Shawn Charlwood, chair of the BDA’s Dental practice committee, had much to say. He admitted that ‘NHS dentistry is at a tipping point, with millions unable to get the care they need and more dentists leaving with every day that passes. We’re seeing the results of years of chronic neglect, set into overdrive by the pressures of the pandemic. The question now is, will ministers step up before it’s too late? Nothing we’ve heard from the government to date gives us any confidence this service has a future. Without real reform and fair funding, NHS dentistry will die, and our patients will pay the price.’

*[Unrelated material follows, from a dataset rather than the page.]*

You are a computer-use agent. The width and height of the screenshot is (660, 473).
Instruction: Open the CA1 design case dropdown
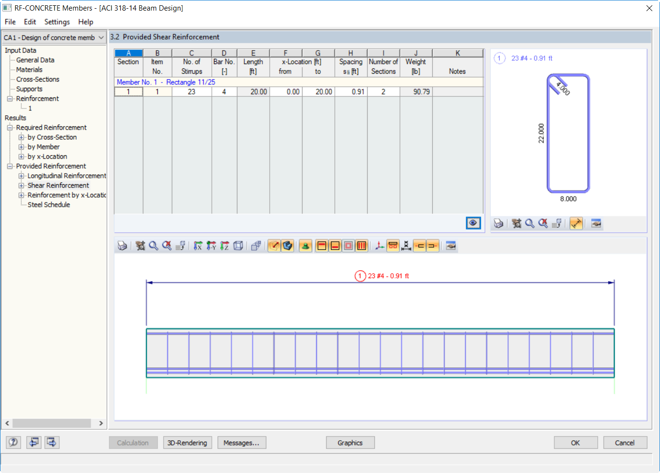tap(54, 37)
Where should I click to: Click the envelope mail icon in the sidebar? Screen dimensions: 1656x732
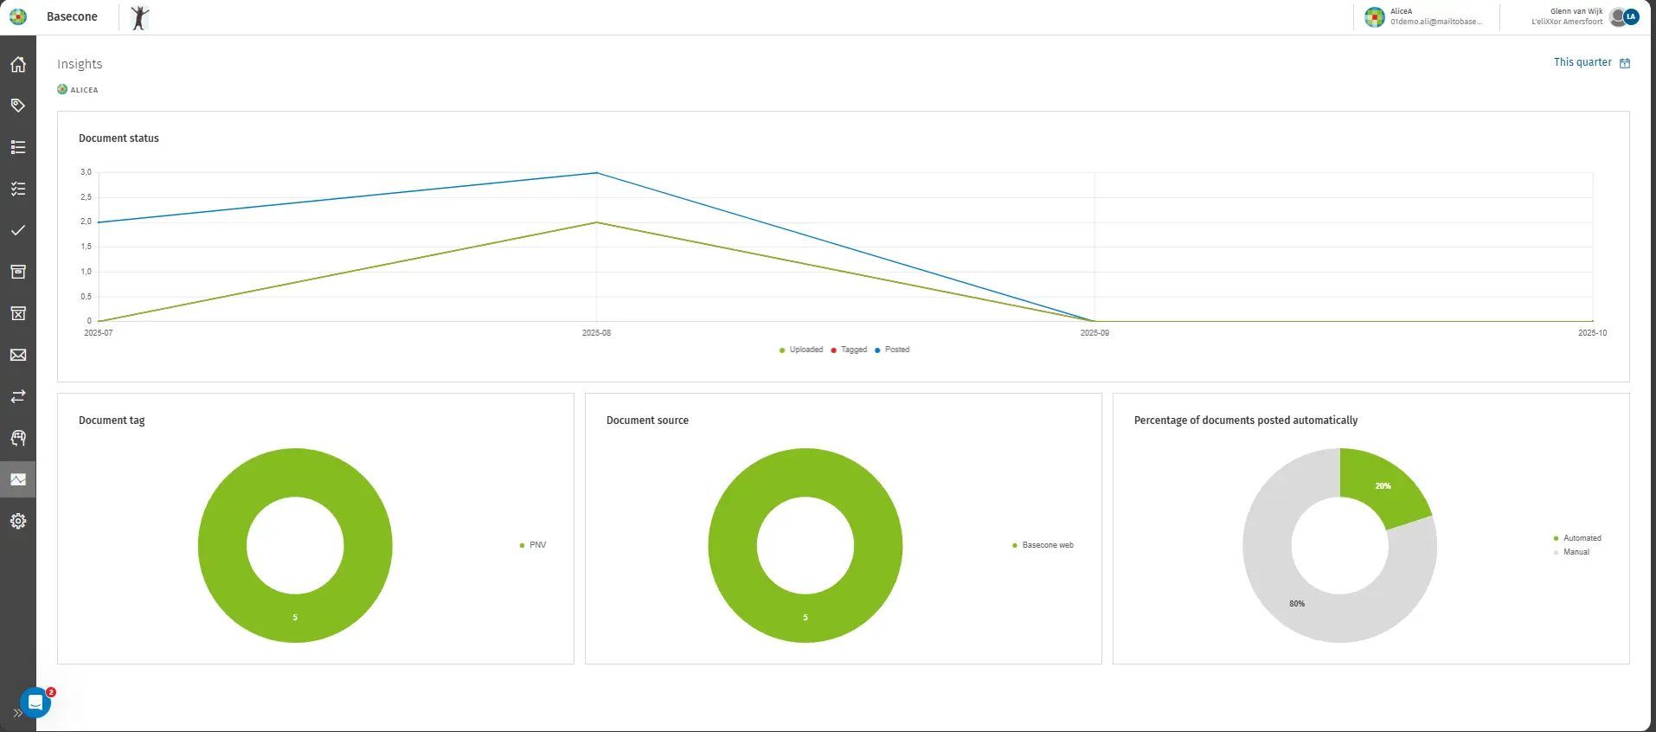click(18, 355)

Although the government announced in July this year that following the conference on Oral health, there was to be a dental reform. However, with many Dentists struggling to keep their practice afloat whilst helping the public as they initially wished to do when they trained, it is getting bleak - according to another report by Dentistry.UK’s Lucy Veal in May.
One thing that seems to be an improvement is that NHS and the Government have been spurred on to act fast after an online petition by a concerned citizen, Joshua Keeling called for signatures of up to 300,000. It showcases that many people cannot access their right to crucial oral health and that many cannot afford to go to Privately contracted dentists.
However, the wait times are shorter, and the care is often provided by those who were or are NHS Dentists.
What the British public deserves is action immediately, as not only is this consequently affecting people solely in England but also in Scotland, Wales and Northern Ireland too; with the BBC investigation found:
‘One in 10 local authorities did not have any practices taking on under-16s for NHS treatment, despite children in full-time education being entitled to completely free care on the health service.’
About 200 practices said they would take on a child under the NHS only if a parent signed up as a private patient.
‘Not only did we find that in many places, routine dental care was difficult to access quickly, most practices did not even have waiting lists. For those that did, the majority told us the waiting time was a year or longer or were unable to say how long people might have to wait.
One practice in Norfolk told the BBC it had more than 1,700 people on its list, while another, in Cornwall, warned that it would take five years to be taken on as a patient.’
One thing is for sure, the public’s health is getting assistance with this issue in ways that might achieve faster results for oral health than previously predicted.
What the public is anxious to know now are the results-
Will it be a dazzling smile for future generations or a complete toothache?